SAO PAULO — On a gray winter’s morning the rain is pouring down on Capão Redondo — a slum on the edge of São Paulo’s massive urban sprawl. Despite the weather, several hundred local people have gathered for a morning march that will further snarl up the city’s already chronic traffic jams.
In one of the latest demonstrations of the discontent sweeping across Brazil, these protesters are braving the elements to demand better schools for their children and hospitals for the sick.
Last time the rest of the world paid much attention to Brazil the news was all positive – millions of people being lifted out of poverty amid falling inequality in a booming country eager to take its place among the front rank of nations.
Then in June came images of millions taking to the country’s streets in a popular revolt against political leaders, all sparked by a rise in bus fares in the city of São Paulo of just $0.09.
It is still too early to say exactly why this small rise provoked such a widespread response among broad swathes of Brazilian society. After all, unemployment at 5.8 percent is lower than in the US and Europe and though growth has slowed, the economy is still expanding.
But part of the reason for the discontent can be found here in Capão Redondo. It traditionally votes for the ruling left-wing Workers Party and is the sort of poor neighborhood that is supposed to have benefitted most from the party’s decade in power.
But the statistics on narrowing social inequality hailed by the United Nations and World Bank obscures the continuing daily struggle for most of Capão Redondo’s residents, people such as Edson Rodrigues.
He has come straight from his night shift as a doorman at a luxury apartment building in a distant well-off neighborhood, but despite creeping exhaustion he is determined to march.
“They say things are better but here life remains hard,” he says. “I work but of my 1,000 reais ($450) a month, 600 reais ($270) goes just on rent. I have a wife and two children and after rent we have to survive on 100 reais ($45) a week at a time when everything is more expensive in the supermarket.”
Such harsh realities illustrate how much work Brazil still needs to do in order to overcome five centuries of social injustice. Even though by 2011 the country achieved its lowest levels of inequality in 30 years, it still finds itself among the world’s most unequal nations.
This explains why though in São Paulo the middle class has dominated the big marches, discontent is far more widespread.
“More people here would protest but most are too tired after long days struggling to make ends meet,” says Rodrigues.
And while the country’s poor may have more money in their pocket they remain dependent on typically substandard public services.
“I cannot afford a private school for my kids so what can I do? I have to leave them in our local school but then they come home and say they had no classes because there were no teachers. How are they going to get an education there?” asks Lidia Gomes, who has taken a day off work as a cleaner in a middle class home in order to protest.

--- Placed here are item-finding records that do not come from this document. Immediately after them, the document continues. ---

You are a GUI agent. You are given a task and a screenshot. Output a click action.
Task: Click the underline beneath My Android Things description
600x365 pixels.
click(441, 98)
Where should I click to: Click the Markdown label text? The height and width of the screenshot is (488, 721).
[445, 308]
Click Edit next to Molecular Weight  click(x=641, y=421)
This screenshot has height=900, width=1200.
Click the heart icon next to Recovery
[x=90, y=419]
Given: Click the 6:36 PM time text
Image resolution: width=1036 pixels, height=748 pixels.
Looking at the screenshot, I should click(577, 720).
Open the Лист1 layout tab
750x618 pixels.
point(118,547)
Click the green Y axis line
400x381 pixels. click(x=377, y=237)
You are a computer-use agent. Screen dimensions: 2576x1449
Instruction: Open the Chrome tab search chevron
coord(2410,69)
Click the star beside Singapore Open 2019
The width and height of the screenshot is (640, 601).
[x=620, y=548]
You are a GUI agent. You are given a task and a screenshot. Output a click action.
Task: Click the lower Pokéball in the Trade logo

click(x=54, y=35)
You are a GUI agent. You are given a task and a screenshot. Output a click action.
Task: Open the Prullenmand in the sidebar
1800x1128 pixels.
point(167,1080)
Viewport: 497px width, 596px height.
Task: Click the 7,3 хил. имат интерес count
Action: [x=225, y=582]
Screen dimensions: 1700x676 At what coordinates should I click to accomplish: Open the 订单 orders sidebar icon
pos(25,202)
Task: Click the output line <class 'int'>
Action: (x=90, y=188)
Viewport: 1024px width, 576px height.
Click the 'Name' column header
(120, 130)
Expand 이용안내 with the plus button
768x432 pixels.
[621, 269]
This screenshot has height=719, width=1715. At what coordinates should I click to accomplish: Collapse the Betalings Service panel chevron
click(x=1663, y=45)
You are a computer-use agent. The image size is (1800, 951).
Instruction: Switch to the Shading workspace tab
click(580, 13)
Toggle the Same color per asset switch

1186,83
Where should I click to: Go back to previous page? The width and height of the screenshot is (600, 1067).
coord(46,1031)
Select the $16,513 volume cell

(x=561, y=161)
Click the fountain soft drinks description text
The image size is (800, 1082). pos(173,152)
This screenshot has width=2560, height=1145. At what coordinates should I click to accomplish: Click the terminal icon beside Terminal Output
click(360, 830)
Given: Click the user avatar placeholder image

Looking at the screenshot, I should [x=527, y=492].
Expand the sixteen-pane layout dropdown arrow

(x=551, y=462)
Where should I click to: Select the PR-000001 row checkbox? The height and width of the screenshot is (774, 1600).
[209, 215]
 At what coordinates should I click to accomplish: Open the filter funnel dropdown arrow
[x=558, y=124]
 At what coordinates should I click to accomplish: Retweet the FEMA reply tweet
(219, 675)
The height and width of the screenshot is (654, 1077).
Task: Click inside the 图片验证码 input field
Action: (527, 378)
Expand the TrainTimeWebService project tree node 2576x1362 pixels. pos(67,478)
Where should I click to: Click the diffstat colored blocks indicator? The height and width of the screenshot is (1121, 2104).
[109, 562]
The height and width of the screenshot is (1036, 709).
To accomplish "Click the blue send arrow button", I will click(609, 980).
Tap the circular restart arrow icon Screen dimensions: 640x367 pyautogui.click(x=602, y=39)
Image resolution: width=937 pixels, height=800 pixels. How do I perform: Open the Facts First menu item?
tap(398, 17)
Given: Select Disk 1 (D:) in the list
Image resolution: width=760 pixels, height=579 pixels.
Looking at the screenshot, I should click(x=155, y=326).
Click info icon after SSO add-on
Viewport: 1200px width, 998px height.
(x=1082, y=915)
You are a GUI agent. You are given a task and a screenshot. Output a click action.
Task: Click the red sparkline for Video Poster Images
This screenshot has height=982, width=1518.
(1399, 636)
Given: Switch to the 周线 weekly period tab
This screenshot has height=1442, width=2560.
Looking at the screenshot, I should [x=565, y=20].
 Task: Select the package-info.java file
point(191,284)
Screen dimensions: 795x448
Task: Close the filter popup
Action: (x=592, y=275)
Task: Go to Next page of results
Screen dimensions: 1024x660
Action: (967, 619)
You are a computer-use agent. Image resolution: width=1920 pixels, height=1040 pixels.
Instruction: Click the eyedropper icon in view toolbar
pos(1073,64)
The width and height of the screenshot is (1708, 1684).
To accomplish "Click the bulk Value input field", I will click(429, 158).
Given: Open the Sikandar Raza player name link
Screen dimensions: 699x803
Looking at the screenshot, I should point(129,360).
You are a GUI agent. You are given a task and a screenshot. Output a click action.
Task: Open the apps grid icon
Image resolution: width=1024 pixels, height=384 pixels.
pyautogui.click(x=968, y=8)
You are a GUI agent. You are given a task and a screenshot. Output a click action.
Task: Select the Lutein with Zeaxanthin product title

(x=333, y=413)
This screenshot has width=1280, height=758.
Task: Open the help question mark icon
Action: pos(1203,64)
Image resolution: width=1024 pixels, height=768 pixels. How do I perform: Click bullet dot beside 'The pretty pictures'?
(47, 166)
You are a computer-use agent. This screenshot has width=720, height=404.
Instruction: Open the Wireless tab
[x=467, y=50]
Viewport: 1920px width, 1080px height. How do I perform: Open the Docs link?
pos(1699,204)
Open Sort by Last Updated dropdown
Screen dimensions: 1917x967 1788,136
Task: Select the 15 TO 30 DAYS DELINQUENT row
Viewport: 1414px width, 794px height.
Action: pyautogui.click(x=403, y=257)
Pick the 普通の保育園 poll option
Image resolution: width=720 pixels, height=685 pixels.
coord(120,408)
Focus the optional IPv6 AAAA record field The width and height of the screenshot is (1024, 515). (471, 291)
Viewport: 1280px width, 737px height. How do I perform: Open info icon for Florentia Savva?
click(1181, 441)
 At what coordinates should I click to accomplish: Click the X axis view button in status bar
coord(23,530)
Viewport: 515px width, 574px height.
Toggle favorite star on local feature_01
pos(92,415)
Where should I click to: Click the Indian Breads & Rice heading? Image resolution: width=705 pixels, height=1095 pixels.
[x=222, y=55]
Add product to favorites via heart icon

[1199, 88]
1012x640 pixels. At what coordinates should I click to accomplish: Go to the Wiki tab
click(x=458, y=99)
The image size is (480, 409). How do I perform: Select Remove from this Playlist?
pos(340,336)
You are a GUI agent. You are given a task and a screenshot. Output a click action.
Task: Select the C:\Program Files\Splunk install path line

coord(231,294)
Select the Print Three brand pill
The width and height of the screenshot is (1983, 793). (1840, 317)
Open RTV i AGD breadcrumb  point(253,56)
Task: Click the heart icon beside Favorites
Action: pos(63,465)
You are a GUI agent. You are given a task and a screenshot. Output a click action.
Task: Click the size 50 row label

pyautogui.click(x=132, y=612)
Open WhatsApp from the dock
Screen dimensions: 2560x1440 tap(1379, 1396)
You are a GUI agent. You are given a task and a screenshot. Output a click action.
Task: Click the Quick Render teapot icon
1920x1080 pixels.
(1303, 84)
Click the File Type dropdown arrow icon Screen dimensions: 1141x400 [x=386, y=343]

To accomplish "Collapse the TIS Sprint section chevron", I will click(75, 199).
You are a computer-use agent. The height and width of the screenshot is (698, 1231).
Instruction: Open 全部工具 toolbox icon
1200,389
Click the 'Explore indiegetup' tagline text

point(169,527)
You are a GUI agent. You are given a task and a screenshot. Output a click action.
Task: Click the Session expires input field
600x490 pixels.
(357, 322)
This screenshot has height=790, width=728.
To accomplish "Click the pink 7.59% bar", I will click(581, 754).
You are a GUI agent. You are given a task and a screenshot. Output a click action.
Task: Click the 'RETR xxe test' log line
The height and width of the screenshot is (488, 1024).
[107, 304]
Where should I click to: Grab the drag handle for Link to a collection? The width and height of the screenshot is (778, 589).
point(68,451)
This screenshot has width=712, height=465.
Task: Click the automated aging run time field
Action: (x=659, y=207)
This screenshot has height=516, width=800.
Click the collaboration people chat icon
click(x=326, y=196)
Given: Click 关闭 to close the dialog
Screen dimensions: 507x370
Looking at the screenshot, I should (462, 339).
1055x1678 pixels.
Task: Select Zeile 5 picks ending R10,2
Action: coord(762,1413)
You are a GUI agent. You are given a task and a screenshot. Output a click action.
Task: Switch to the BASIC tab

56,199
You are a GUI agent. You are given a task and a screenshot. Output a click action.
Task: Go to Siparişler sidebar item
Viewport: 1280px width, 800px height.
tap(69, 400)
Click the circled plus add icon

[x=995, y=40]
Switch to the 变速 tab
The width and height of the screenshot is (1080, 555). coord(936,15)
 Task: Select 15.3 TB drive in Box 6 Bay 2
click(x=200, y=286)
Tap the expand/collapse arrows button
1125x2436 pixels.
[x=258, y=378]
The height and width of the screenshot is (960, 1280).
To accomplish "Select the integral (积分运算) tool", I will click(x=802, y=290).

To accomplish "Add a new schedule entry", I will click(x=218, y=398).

“People here keep being told things have got better for us in recent years but you can see the reality is more complex,” says Wilassan Carlos, a local rapper, the music of street protest in Capão Redondo.
“Things are not the same as ten years ago. Now people can buy a small car. But we still lack so much in health and education. Here we feel like we have managed to walk 100 meters while the rest of the world has run a kilometer.”
For the organizers of the march last week, such complaints shows up the limits of the government's focus over the last decade of stimulating consumption by providing access to cheaper credit for poorer Brazilians.
“There have been advances but it is relative,” says Guilherme Simões of the group Periferia Ativa. “The government has incentivized consumption that allowed families here buy things they could not before like cars and computers. But now many are in debt. It was big companies that benefitted from the growth of this new consumer class while public services such as the local hospital have not improved at all.”
President Dilma Rousseff is now scrambling to show she has got the message and is refocusing her government’s priorities from propping up consumer spending to improvements in public services.
This week she announced a $22.5 billion investment plan in transport and the country’s congress voted to pour the money raised from oil production into the health and education budgets.
In Capão Redondo, which voted overwhelmingly for her in 2010, there is guarded optimism that change might be about to come.
“The president now has a historic chance to change things,” says Simões of Periferia Ativa. “She can stop investing in banks and big companies and start investing in the people who sustain her government. But until she does we will stay on the streets.”